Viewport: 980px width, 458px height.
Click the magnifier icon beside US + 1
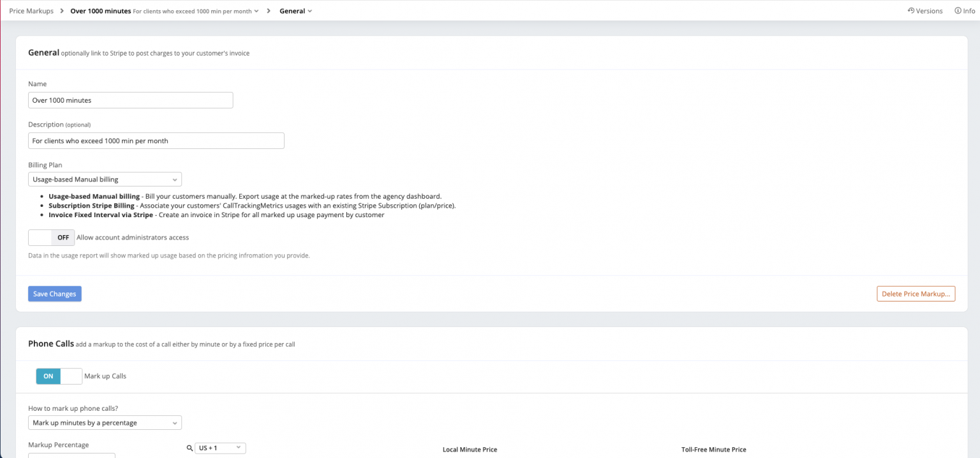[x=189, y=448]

...

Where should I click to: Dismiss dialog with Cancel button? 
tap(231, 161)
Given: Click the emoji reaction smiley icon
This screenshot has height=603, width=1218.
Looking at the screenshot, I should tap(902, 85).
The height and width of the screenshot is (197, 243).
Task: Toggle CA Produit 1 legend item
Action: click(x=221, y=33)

- REQUIREMENTS
Rewrite the entries between the lines holding "Where should I" and "tap(231, 161)", inclusive, replacing "Cancel button" with "Close button" and leaving everything else unchanged.

- SOLVED PROBLEM
Where should I click to: Dismiss dialog with Close button? 
tap(231, 161)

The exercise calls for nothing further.